» **Exercise objective**: Make a verbatim copy of all the records.

» **Input**:
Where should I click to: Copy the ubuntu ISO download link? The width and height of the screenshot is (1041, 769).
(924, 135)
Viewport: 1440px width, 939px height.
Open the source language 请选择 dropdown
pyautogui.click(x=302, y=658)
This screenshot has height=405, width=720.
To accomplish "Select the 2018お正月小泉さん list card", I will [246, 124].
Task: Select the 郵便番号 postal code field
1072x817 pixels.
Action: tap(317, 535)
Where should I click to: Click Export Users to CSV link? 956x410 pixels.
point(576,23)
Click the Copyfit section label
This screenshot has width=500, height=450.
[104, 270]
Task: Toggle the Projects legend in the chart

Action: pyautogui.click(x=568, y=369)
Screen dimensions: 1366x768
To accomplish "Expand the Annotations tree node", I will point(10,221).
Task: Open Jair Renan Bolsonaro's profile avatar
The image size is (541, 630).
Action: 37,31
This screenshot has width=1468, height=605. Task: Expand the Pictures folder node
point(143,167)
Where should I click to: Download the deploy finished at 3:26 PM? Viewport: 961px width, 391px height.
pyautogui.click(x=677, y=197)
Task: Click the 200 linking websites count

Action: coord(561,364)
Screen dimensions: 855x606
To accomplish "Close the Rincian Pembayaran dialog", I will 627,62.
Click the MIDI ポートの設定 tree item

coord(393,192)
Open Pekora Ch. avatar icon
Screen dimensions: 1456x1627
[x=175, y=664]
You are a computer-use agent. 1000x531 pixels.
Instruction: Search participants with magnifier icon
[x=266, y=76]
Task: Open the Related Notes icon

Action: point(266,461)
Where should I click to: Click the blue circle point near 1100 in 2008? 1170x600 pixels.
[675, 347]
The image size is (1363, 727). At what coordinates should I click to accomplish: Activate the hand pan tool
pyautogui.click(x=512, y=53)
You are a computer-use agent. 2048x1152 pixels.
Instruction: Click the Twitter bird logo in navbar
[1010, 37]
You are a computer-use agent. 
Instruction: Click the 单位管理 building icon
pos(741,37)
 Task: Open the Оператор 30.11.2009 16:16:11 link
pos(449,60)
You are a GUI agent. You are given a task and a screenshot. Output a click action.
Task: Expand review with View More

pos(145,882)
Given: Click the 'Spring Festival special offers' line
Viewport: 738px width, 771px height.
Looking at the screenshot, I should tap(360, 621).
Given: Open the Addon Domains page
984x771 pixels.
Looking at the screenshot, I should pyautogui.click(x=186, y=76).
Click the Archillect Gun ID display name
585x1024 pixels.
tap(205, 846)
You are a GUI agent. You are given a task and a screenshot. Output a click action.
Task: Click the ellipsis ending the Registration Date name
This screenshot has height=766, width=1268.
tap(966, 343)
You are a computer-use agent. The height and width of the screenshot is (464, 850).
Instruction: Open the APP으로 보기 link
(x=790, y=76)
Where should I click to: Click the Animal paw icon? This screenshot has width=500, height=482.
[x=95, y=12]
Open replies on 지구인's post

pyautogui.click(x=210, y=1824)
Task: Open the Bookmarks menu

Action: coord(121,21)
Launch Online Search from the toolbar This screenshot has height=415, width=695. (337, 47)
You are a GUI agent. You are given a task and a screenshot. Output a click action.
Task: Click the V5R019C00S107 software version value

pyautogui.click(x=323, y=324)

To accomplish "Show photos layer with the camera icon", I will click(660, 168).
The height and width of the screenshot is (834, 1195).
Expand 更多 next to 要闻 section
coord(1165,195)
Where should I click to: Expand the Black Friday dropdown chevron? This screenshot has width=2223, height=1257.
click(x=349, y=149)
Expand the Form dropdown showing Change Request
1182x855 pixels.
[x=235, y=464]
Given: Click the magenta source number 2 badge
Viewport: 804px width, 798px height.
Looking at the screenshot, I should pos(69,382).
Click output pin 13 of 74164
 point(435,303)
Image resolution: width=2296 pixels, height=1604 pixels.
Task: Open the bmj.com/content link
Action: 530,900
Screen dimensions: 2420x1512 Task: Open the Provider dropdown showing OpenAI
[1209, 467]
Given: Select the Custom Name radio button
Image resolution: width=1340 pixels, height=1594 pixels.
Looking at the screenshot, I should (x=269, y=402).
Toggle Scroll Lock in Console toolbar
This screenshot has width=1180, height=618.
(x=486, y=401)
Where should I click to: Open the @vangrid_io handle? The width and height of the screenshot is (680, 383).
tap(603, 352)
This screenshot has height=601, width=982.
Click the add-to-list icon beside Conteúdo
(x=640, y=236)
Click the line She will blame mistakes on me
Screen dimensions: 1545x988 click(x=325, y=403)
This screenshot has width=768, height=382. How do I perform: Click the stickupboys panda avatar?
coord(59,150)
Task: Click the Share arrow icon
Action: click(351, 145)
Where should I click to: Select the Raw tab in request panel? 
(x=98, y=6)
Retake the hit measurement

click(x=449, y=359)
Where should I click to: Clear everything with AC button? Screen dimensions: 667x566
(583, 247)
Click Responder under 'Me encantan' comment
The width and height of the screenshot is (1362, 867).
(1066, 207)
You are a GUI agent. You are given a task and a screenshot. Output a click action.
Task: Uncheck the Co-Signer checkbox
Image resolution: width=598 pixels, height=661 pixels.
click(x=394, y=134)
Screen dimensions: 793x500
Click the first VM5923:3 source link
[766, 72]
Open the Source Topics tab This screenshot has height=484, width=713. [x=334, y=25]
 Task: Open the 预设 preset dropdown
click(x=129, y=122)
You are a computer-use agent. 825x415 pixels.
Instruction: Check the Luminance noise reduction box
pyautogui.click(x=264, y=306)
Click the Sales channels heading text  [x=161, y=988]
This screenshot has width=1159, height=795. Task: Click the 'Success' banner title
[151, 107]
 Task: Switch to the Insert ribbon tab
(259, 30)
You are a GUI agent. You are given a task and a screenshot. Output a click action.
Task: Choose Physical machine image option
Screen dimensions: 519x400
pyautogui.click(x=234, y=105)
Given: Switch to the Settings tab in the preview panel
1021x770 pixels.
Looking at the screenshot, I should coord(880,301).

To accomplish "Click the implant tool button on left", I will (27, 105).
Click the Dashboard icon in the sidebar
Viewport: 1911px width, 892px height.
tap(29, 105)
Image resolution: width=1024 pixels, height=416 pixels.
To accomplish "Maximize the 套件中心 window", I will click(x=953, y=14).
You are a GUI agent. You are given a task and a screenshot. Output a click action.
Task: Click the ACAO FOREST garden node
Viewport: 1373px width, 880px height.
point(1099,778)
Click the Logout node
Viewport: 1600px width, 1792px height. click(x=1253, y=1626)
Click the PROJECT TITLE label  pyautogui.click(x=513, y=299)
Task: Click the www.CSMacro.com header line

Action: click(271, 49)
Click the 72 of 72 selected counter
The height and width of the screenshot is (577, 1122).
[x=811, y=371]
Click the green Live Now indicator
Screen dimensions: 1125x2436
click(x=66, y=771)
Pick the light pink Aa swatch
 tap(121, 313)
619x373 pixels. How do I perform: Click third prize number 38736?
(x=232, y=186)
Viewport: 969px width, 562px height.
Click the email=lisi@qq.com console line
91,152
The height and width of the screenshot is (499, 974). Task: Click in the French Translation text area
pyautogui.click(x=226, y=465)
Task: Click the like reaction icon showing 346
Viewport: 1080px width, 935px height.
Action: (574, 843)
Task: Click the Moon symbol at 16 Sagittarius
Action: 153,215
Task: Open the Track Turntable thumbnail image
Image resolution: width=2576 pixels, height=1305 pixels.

» **Exercise solution**:
Where should I click to: Copy the ubuntu ISO download link? The width and height of the screenshot is (1041, 769).
(924, 135)
Viewport: 1440px width, 939px height.
Open the source language 请选择 dropdown
pyautogui.click(x=302, y=658)
This screenshot has height=405, width=720.
To accomplish "Select the 2018お正月小泉さん list card", I will [246, 124].
Task: Select the 郵便番号 postal code field
1072x817 pixels.
Action: tap(317, 535)
Where should I click to: Click Export Users to CSV link? 956x410 pixels.
point(576,23)
Click the Copyfit section label
This screenshot has width=500, height=450.
[104, 270]
Task: Toggle the Projects legend in the chart

Action: pyautogui.click(x=568, y=369)
Screen dimensions: 1366x768
To accomplish "Expand the Annotations tree node", I will point(10,221).
Task: Open Jair Renan Bolsonaro's profile avatar
The image size is (541, 630).
Action: 37,31
This screenshot has width=1468, height=605. Task: Expand the Pictures folder node
point(143,167)
Where should I click to: Download the deploy finished at 3:26 PM? Viewport: 961px width, 391px height.
pyautogui.click(x=677, y=197)
Task: Click the 200 linking websites count

Action: coord(561,364)
Screen dimensions: 855x606
To accomplish "Close the Rincian Pembayaran dialog", I will 627,62.
Click the MIDI ポートの設定 tree item

coord(393,192)
Open Pekora Ch. avatar icon
Screen dimensions: 1456x1627
[x=175, y=664]
You are a computer-use agent. 1000x531 pixels.
Instruction: Search participants with magnifier icon
[x=266, y=76]
Task: Open the Related Notes icon

Action: point(266,461)
Where should I click to: Click the blue circle point near 1100 in 2008? 1170x600 pixels.
[675, 347]
The image size is (1363, 727). At what coordinates should I click to accomplish: Activate the hand pan tool
pyautogui.click(x=512, y=53)
You are a computer-use agent. 2048x1152 pixels.
Instruction: Click the Twitter bird logo in navbar
[1010, 37]
You are a computer-use agent. 
Instruction: Click the 单位管理 building icon
pos(741,37)
 Task: Open the Оператор 30.11.2009 16:16:11 link
pos(449,60)
You are a GUI agent. You are given a task and a screenshot. Output a click action.
Task: Expand review with View More

pos(145,882)
Given: Click the 'Spring Festival special offers' line
Viewport: 738px width, 771px height.
Looking at the screenshot, I should tap(360, 621).
Given: Open the Addon Domains page
984x771 pixels.
Looking at the screenshot, I should pyautogui.click(x=186, y=76).
Click the Archillect Gun ID display name
585x1024 pixels.
tap(205, 846)
You are a GUI agent. You are given a task and a screenshot. Output a click action.
Task: Click the ellipsis ending the Registration Date name
This screenshot has height=766, width=1268.
tap(966, 343)
You are a computer-use agent. The height and width of the screenshot is (464, 850).
Instruction: Open the APP으로 보기 link
(x=790, y=76)
Where should I click to: Click the Animal paw icon? This screenshot has width=500, height=482.
[x=95, y=12]
Open replies on 지구인's post

pyautogui.click(x=210, y=1824)
Task: Open the Bookmarks menu

Action: coord(121,21)
Launch Online Search from the toolbar This screenshot has height=415, width=695. (337, 47)
You are a GUI agent. You are given a task and a screenshot. Output a click action.
Task: Click the V5R019C00S107 software version value

pyautogui.click(x=323, y=324)

To accomplish "Show photos layer with the camera icon", I will click(660, 168).
The height and width of the screenshot is (834, 1195).
Expand 更多 next to 要闻 section
coord(1165,195)
Where should I click to: Expand the Black Friday dropdown chevron? This screenshot has width=2223, height=1257.
click(x=349, y=149)
Expand the Form dropdown showing Change Request
1182x855 pixels.
[x=235, y=464]
Given: Click the magenta source number 2 badge
Viewport: 804px width, 798px height.
Looking at the screenshot, I should pos(69,382).
Click output pin 13 of 74164
 point(435,303)
Image resolution: width=2296 pixels, height=1604 pixels.
Task: Open the bmj.com/content link
Action: 530,900
Screen dimensions: 2420x1512 Task: Open the Provider dropdown showing OpenAI
[1209, 467]
Given: Select the Custom Name radio button
Image resolution: width=1340 pixels, height=1594 pixels.
Looking at the screenshot, I should (x=269, y=402).
Toggle Scroll Lock in Console toolbar
This screenshot has width=1180, height=618.
(x=486, y=401)
Where should I click to: Open the @vangrid_io handle? The width and height of the screenshot is (680, 383).
tap(603, 352)
This screenshot has height=601, width=982.
Click the add-to-list icon beside Conteúdo
(x=640, y=236)
Click the line She will blame mistakes on me
Screen dimensions: 1545x988 click(x=325, y=403)
This screenshot has width=768, height=382. How do I perform: Click the stickupboys panda avatar?
coord(59,150)
Task: Click the Share arrow icon
Action: click(351, 145)
Where should I click to: Select the Raw tab in request panel? 
(x=98, y=6)
Retake the hit measurement

click(x=449, y=359)
Where should I click to: Clear everything with AC button? Screen dimensions: 667x566
(583, 247)
Click Responder under 'Me encantan' comment
The width and height of the screenshot is (1362, 867).
(1066, 207)
You are a GUI agent. You are given a task and a screenshot. Output a click action.
Task: Uncheck the Co-Signer checkbox
Image resolution: width=598 pixels, height=661 pixels.
click(x=394, y=134)
Screen dimensions: 793x500
Click the first VM5923:3 source link
[766, 72]
Open the Source Topics tab This screenshot has height=484, width=713. [x=334, y=25]
 Task: Open the 预设 preset dropdown
click(x=129, y=122)
You are a computer-use agent. 825x415 pixels.
Instruction: Check the Luminance noise reduction box
pyautogui.click(x=264, y=306)
Click the Sales channels heading text  [x=161, y=988]
This screenshot has width=1159, height=795. Task: Click the 'Success' banner title
[151, 107]
 Task: Switch to the Insert ribbon tab
(259, 30)
You are a GUI agent. You are given a task and a screenshot. Output a click action.
Task: Choose Physical machine image option
Screen dimensions: 519x400
pyautogui.click(x=234, y=105)
Given: Switch to the Settings tab in the preview panel
1021x770 pixels.
Looking at the screenshot, I should coord(880,301).

To accomplish "Click the implant tool button on left", I will (27, 105).
Click the Dashboard icon in the sidebar
Viewport: 1911px width, 892px height.
tap(29, 105)
Image resolution: width=1024 pixels, height=416 pixels.
To accomplish "Maximize the 套件中心 window", I will click(x=953, y=14).
You are a GUI agent. You are given a task and a screenshot. Output a click action.
Task: Click the ACAO FOREST garden node
Viewport: 1373px width, 880px height.
point(1099,778)
Click the Logout node
Viewport: 1600px width, 1792px height. click(x=1253, y=1626)
Click the PROJECT TITLE label  pyautogui.click(x=513, y=299)
Task: Click the www.CSMacro.com header line

Action: click(271, 49)
Click the 72 of 72 selected counter
The height and width of the screenshot is (577, 1122).
[x=811, y=371]
Click the green Live Now indicator
Screen dimensions: 1125x2436
click(x=66, y=771)
Pick the light pink Aa swatch
 tap(121, 313)
619x373 pixels. How do I perform: Click third prize number 38736?
(x=232, y=186)
Viewport: 969px width, 562px height.
Click the email=lisi@qq.com console line
91,152
The height and width of the screenshot is (499, 974). Task: Click in the French Translation text area
pyautogui.click(x=226, y=465)
Task: Click the like reaction icon showing 346
Viewport: 1080px width, 935px height.
Action: (574, 843)
Task: Click the Moon symbol at 16 Sagittarius
Action: 153,215
Task: Open the Track Turntable thumbnail image
Image resolution: width=2576 pixels, height=1305 pixels.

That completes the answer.